Start of Document section

Coral Springs Woman Facing Deportation Is Free... for Now

andrea huerfano.jpeg
Andrea Huerfano, on the left, with a flower in her hair.
Last week, we brought the saga of Andrea Huerfano, a 23-year-old FSU grad from Coral Springs who ran a red light and is now facing deportation. A swarm of activists, lawyers, and students across the country have taken up Andrea's cause. Yesterday afternoon, those supporters got good news. Andrea was scheduled to be released from the Broward Transitional Center last evening, said Ivania Jimenez, Andrea's Miami-based attorney. But not all the news is good.

"Andrea was granted a stay of removal," Jimenez told me yesterday. "That gives us six months to find a way to keep her in the country with her family." After that, if her deportation order hasn't been overturned, Andrea will be sent to Colombia, where she has no family she's ever met. For now, though, "she is grateful to ICE for this opportunity. She is ecstatic. Her mother is ecstatic."

Andrea came to the U.S. eight years ago with her family. Her father was in the process of applying for political asylum when he died in 2005. Though her mother and brother are now legal residents of this country through marriage, Andrea remains in limbo.

When she was arrested last week, after paying a traffic ticket, a political activist group Andrea worked with after graduating from Florida State helped organize a campaign of volunteers who worked tirelessly -- desperately -- to get the young woman out of jail.

End of Document section

Task item: Please summarize the article above about Andrea Huerfano in two sentences.

Start of Raw data

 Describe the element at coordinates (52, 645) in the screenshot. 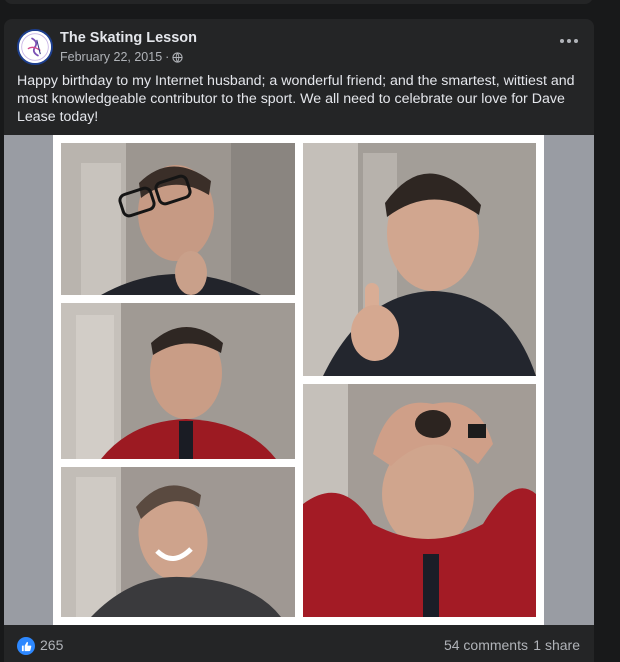

I see `like-count: 265` at that location.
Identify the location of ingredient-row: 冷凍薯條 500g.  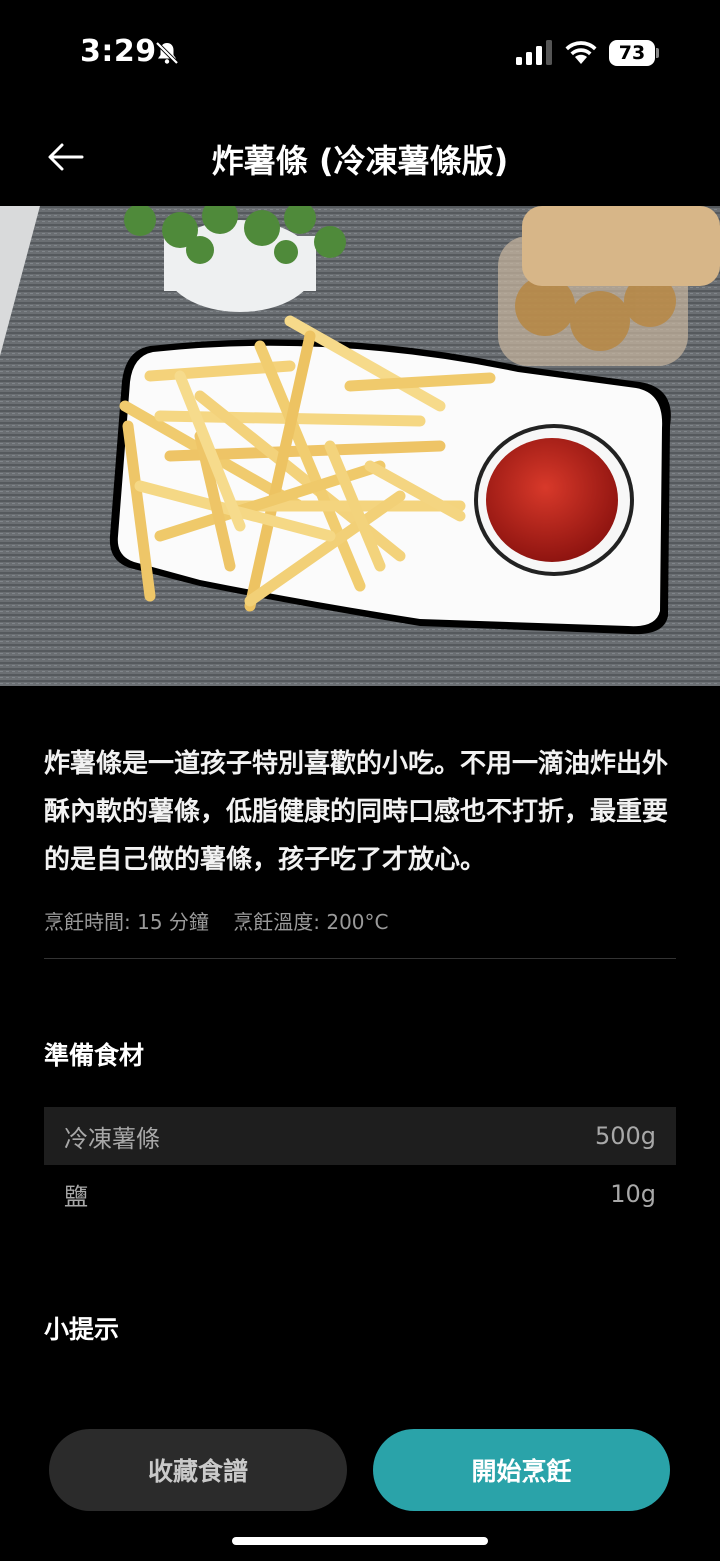
(360, 1136).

End of Raw data

Task response: Andrea Huerfano, a 23-year-old FSU graduate from Coral Springs who ran a red light and is facing deportation, was granted a stay of removal and was scheduled to be released from the Broward Transitional Center. The stay gives her attorney six months to find a way to keep her in the country with her family, and if her deportation order hasn't been overturned by then, she will be sent to Colombia, where she has no family she's ever met.